Everything in the data below except the pictures must be repeated word for word.

▼▼▼

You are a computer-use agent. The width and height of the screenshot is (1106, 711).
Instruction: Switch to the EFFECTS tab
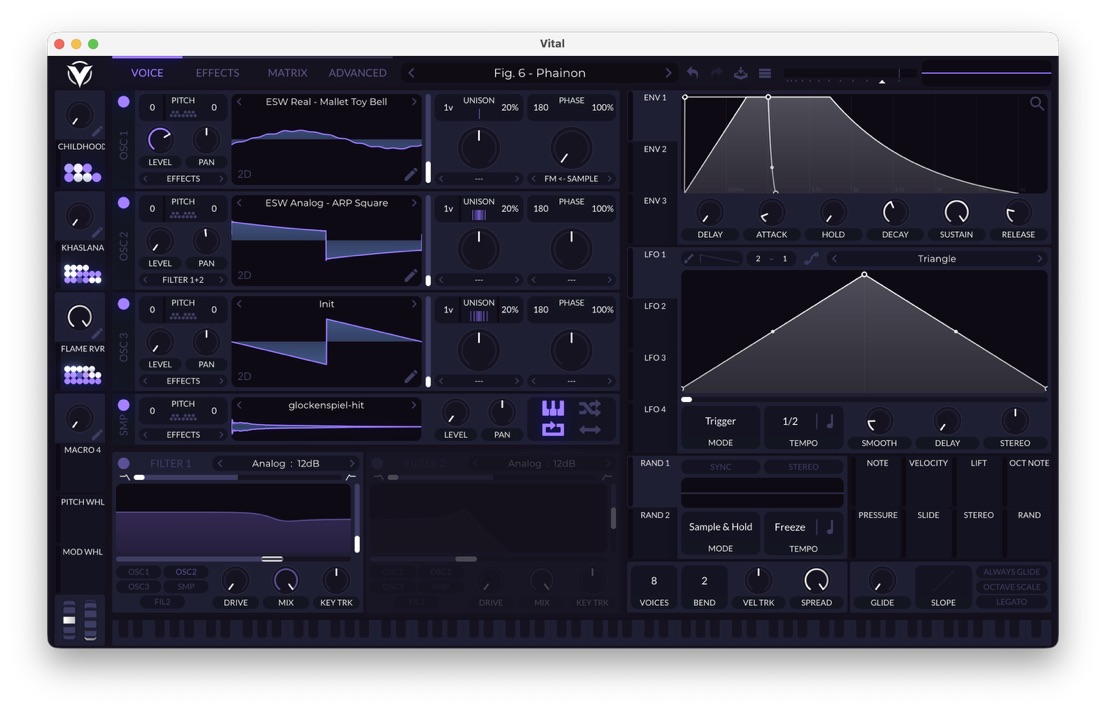(217, 73)
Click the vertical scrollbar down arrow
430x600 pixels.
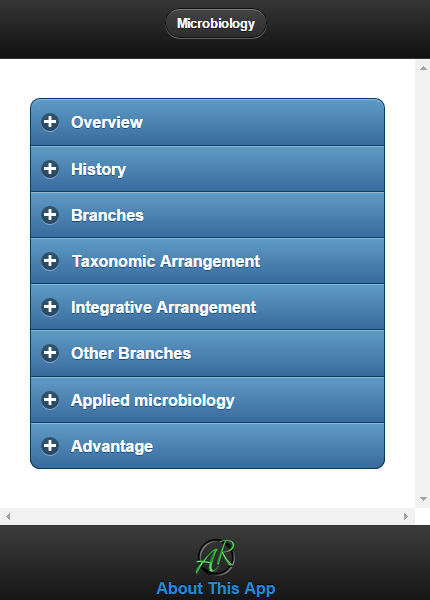(x=423, y=499)
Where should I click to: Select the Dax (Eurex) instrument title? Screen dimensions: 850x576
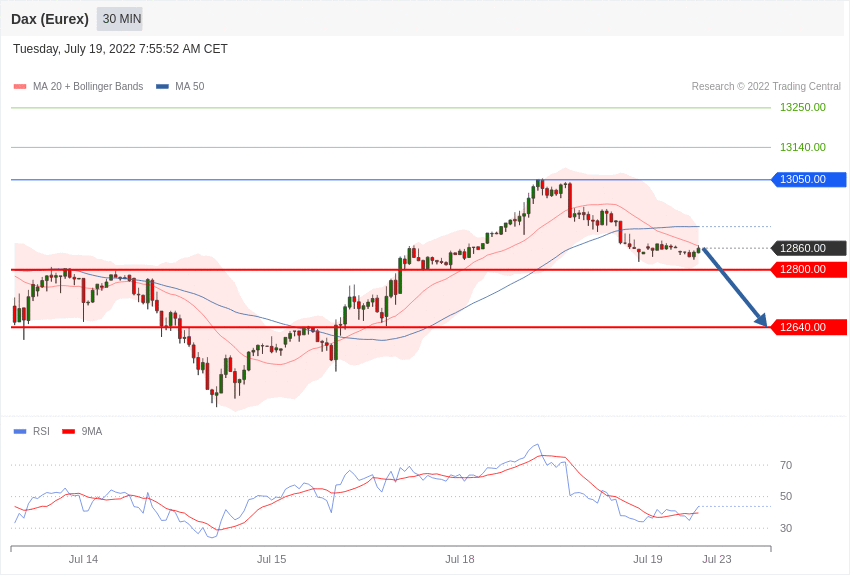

▲▲▲

:: SOLUTION BELOW ::
You are a computer-use agent. The width and height of the screenshot is (1106, 711).
Instruction: Switch to the EFFECTS tab
(217, 73)
Click the vertical scrollbar down arrow
430x600 pixels.
(x=423, y=499)
Where should I click to: Select the Dax (Eurex) instrument title? Screen dimensions: 850x576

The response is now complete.